No es necesario alinearse con el putinismo o el ultranacionalismo ruso para horrorizarse por la muerte de Daria Dugina. No sólo por el desgarro que produce el asesinato de un ser humano, sino por la brutalidad de los recursos utilizados. Nada se sabe y poco se intuye del motivo, el origen y los autores. Pero sí de la explosión y de unas elucubraciones que crecen a toda velocidad, sin previsión de que el interés decaiga con el paso de las horas.

Quien murió fue Daria Dugina, víctima de un ataque con coche bomba. Pero el objetivo aparente era su padre, Alexander Duguin, un culto y perturbado pensador conocido dentro y fuera de Rusia por su ideario supremacista y su respaldo sin fisuras a las sanguinarias acciones del Kremlin en Ucrania, Georgia o Siria.

Su poder de influencia sobre Vladímir Putin se ha sobredimensionado. Pero nadie negará que es el rostro intelectual del ultranacionalismo ruso que implora la aniquilación de Cartago (como se refiere a las democracias occidentales) y promueve el expansionismo que somete a Ucrania y pone en guardia al resto de europeos.

No son menos populares las opiniones de su fallecida hija en tertulias televisivas, mítines y ensayos. La genuina ruindad de sus discursos erizaba la piel. Como su padre, Dugina celebró durante meses los crímenes de guerra contra los ucranianos, a quienes reducía a “animales”, y defendió posicionamientos que evocaban a las peores ideologías del siglo XX.

Pero nunca hay dignidad ni orgullo en el crimen, sólo muerte. Ninguna palabra justifica el precio de la sangre, y todo acto de terrorismo llena de oprobio la causa que lo invoca. Nadie podrá depurar la atrocidad del asesinato de una intelectual, de un civil indefenso, por viles que sean sus valores y por repulsivo que sea su espíritu. No hay disculpa posible para los autores, sean quienes sean, y sea o no su propósito laminar la tiranía de Putin o la ideología que la sostiene.

¿Quién lo hizo?

El atentado recordó al horror checheno. Pero, en esta ocasión, el pensamiento se dirigió en otras direcciones. Las primeras sospechas se depositaron en el FSB, servicio secreto heredero del soviético KGB, que está detrás de una quincena de asesinatos de importantes magnates, espías y políticos disidentes en los últimos diez años. También en los ucranianos, que desmintieron con rapidez su implicación.

Algunos plantearon la posibilidad de un ataque de falsa bandera, que no tendría por qué ser el primeros de Putin dentro de Rusia. Algunos investigadores llegaron a señalar al entonces candidato a la sucesión de Yeltsin como culpable de varios atentados en 1999 de los que responsabilizó a los chechenos, a los que respondió con un puño de hierro que infló su popularidad.

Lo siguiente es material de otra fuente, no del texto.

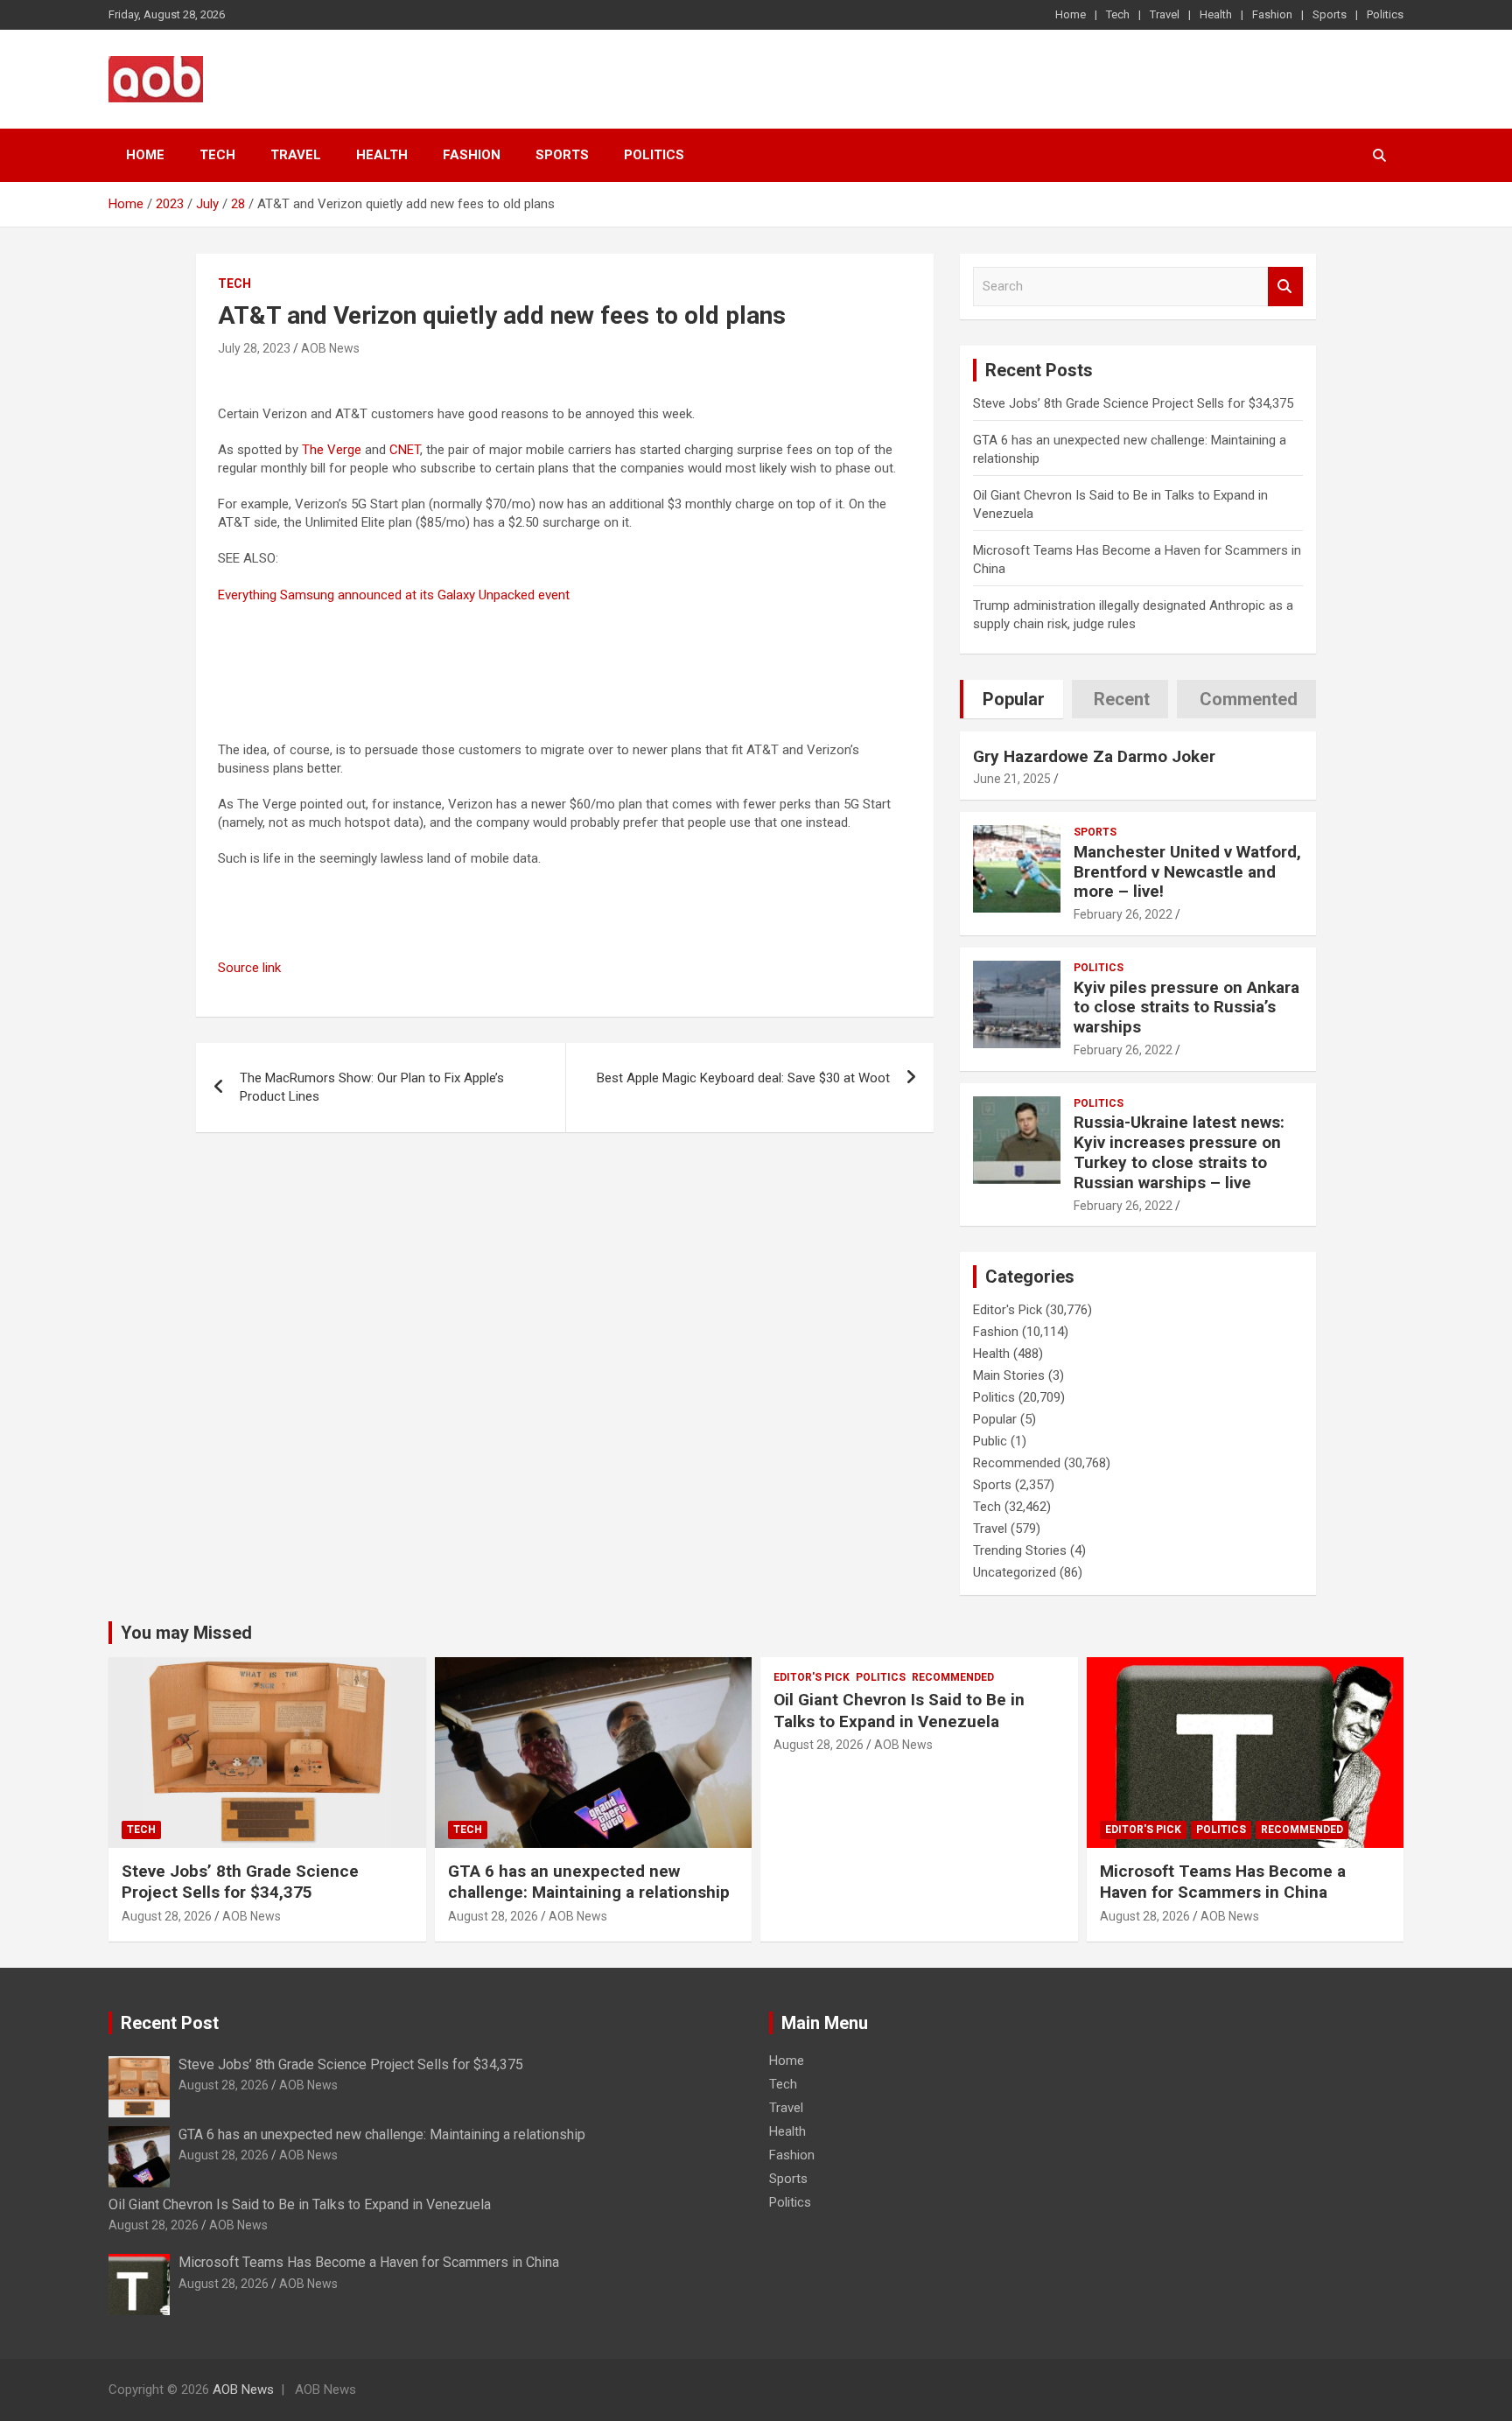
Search (1285, 286)
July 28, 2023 (254, 348)
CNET (404, 450)
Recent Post (170, 2022)
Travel (1165, 14)
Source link (249, 968)
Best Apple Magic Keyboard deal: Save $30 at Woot (743, 1078)
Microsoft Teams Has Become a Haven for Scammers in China (1223, 1882)
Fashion (1272, 14)
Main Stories (1009, 1375)
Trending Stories (1020, 1550)
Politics (1385, 14)
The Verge (331, 450)
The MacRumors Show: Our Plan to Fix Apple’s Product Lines (372, 1087)
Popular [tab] (1014, 699)
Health (1216, 14)
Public (990, 1441)
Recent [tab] (1122, 699)
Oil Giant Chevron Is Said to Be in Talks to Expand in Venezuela (899, 1711)
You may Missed (186, 1632)
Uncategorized (1014, 1572)
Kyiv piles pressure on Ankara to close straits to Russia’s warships (1186, 1007)
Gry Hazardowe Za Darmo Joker (1094, 756)
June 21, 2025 (1012, 779)
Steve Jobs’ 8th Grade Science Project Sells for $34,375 (1133, 403)
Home (1070, 14)
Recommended (1016, 1463)
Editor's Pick (1007, 1310)
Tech (1118, 14)
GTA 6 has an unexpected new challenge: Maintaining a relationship (589, 1882)
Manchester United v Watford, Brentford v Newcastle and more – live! (1187, 872)
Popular (995, 1419)
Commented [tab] (1249, 699)
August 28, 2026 (167, 1916)
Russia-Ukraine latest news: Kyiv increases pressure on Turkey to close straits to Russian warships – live (1179, 1152)
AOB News (330, 348)
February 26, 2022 (1123, 914)
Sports (1329, 14)
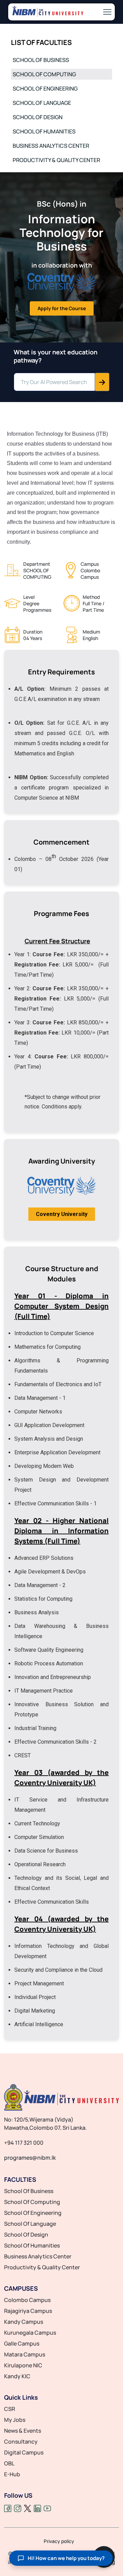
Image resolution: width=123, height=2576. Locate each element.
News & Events (22, 2430)
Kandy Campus (23, 2321)
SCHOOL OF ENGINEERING (45, 88)
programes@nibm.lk (30, 2157)
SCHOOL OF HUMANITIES (44, 131)
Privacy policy (59, 2541)
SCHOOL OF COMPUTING (44, 74)
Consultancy (21, 2441)
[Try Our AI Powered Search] (102, 382)
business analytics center (37, 2256)
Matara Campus (24, 2354)
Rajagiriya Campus (28, 2311)
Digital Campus (23, 2452)
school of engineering (33, 2213)
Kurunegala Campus (30, 2332)
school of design (26, 2234)
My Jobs (14, 2419)
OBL (9, 2463)
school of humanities (32, 2245)
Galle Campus (21, 2343)
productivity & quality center (42, 2267)
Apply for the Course (62, 308)
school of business (28, 2191)
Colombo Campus (27, 2300)
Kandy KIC (17, 2376)
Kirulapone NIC (23, 2365)
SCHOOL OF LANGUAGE (42, 103)
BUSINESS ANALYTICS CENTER (51, 145)
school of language (30, 2223)
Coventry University (61, 1214)
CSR (9, 2409)
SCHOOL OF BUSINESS (41, 60)
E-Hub (12, 2474)
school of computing (32, 2202)
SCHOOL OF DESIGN (38, 117)
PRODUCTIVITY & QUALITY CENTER (56, 160)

Al cabo de unas horas, un grupo aparentemente paramilitar contrario al régimen de Putin y a la invasión de Ucrania se atribuyó el atentado, con un comunicado donde defiende que “las personas oprimidas tienen derecho a rebelarse contra los tiranos”. Pero sería precipitado aceptar la confesión como cierta.

¿A quién favorece?

Como sea, al margen de la monstruosidad o la autoría, cabe preguntarse a quién beneficia un acto que se puede volver con facilidad contra sus perpetradores, en la medida de que sean opositores a Putin.

Es probable que el régimen responsabilice a los ucranianos o a los disidentes prooccidentales para alinear a la opinión pública con la línea dura, para crear un clima de comprensión en un escenario de por sí favorable. Hay encuestas que reflejan un apoyo a la “operación especial” en Ucrania superior al 66%.

Sin embargo, como apunta Nicolás de Pedro en EL ESPAÑOL, no se puede obviar la otra cara de la moneda. Esta estrategia proyectaría la realidad de un régimen lejos de ser infalible, donde los servicios secretos son incapaces de repeler a unos enemigos capacitados para golpear “de manera selectiva” en el corazón de Rusia, y "potencialmente inestable por las tensiones internas".

Todas las hipótesis son posibles y los análisis fluctuarán. Pero el atentado contra los Dugin arroja una certeza. Ninguna causa es justa si aplica el terror y la violencia que dice combatir.